Ayant décroché pour y voir en route

Une étoile d’or qu’il tient à la main.

 

 

                              V

 

Le petit Jésus marche vite, vite,

Il a tant à faire un jour de Noël,

Il est tant d’enfants qu’il faut qu’il visite...

Mais bientôt chacun a son lot tel quel ;

Le petit Jésus regagne son gîte,

Raccroche l’étoile et retourne au ciel.

 

 

                              VI

 

Or, le lendemain, lorsque vint l’aurore,

Les petits souliers près des gros chenets

Renfermaient chacun un nœud tricolore.

Et tous les bambins d’une voix sonore :

« Ô chères couleurs, je vous reconnais ! »

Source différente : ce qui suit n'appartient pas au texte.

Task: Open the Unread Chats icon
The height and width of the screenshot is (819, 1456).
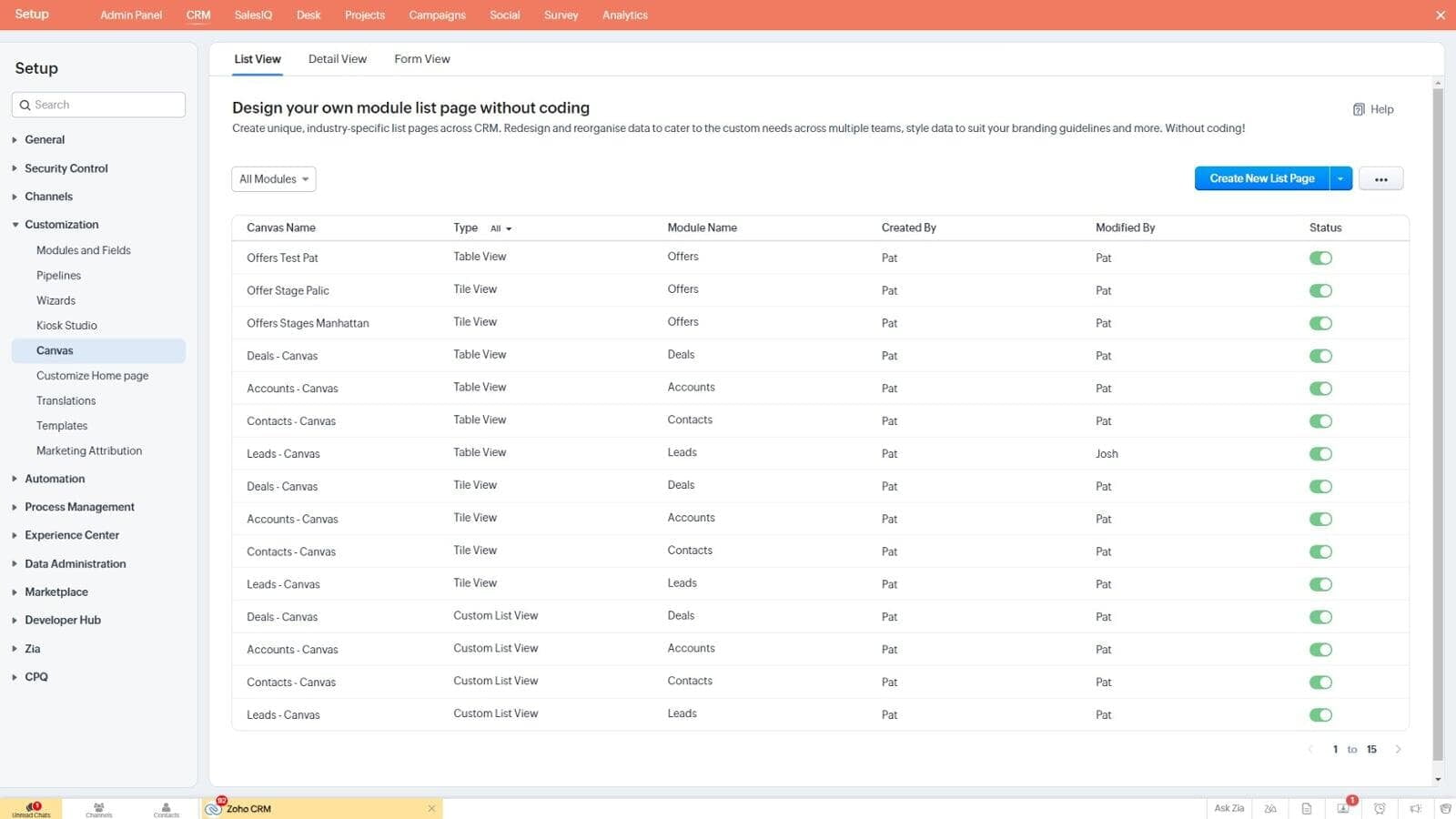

Et voilà les nœuds piqués aux bonnets.

 

 

                              VII

 

Et voilà déjà que sur la grand-place

La bande joyeuse accourt follement.

« Voyez, grand-papa ! voyez, grand-maman ! »

Grand-papa sourit, grand-maman embrasse.

Était-ce en Lorraine ? était-ce en Alsace ?

C’était en pays ami sûrement.

 

 

                              VIII

 

Mais tout en allant parés de la sorte,

Ils passent devant un vieux cabaret.

Monsieur le Hulan fume sur la porte

À califourchon sur un tabouret.

Est-ce sa monture ou lui qui s’emporte

Mais il fait un bond et tombe en arrêt.

 

 

                              IX

 

Monsieur le Hulan n’est pas de la fête ;

Il lève le poing tout prêt à frapper,

Car ces trois couleurs qu’il défend qu’on mette

Et que du cœur même il veut extirper,

Tous ces bambins-là les ont sur la tête.....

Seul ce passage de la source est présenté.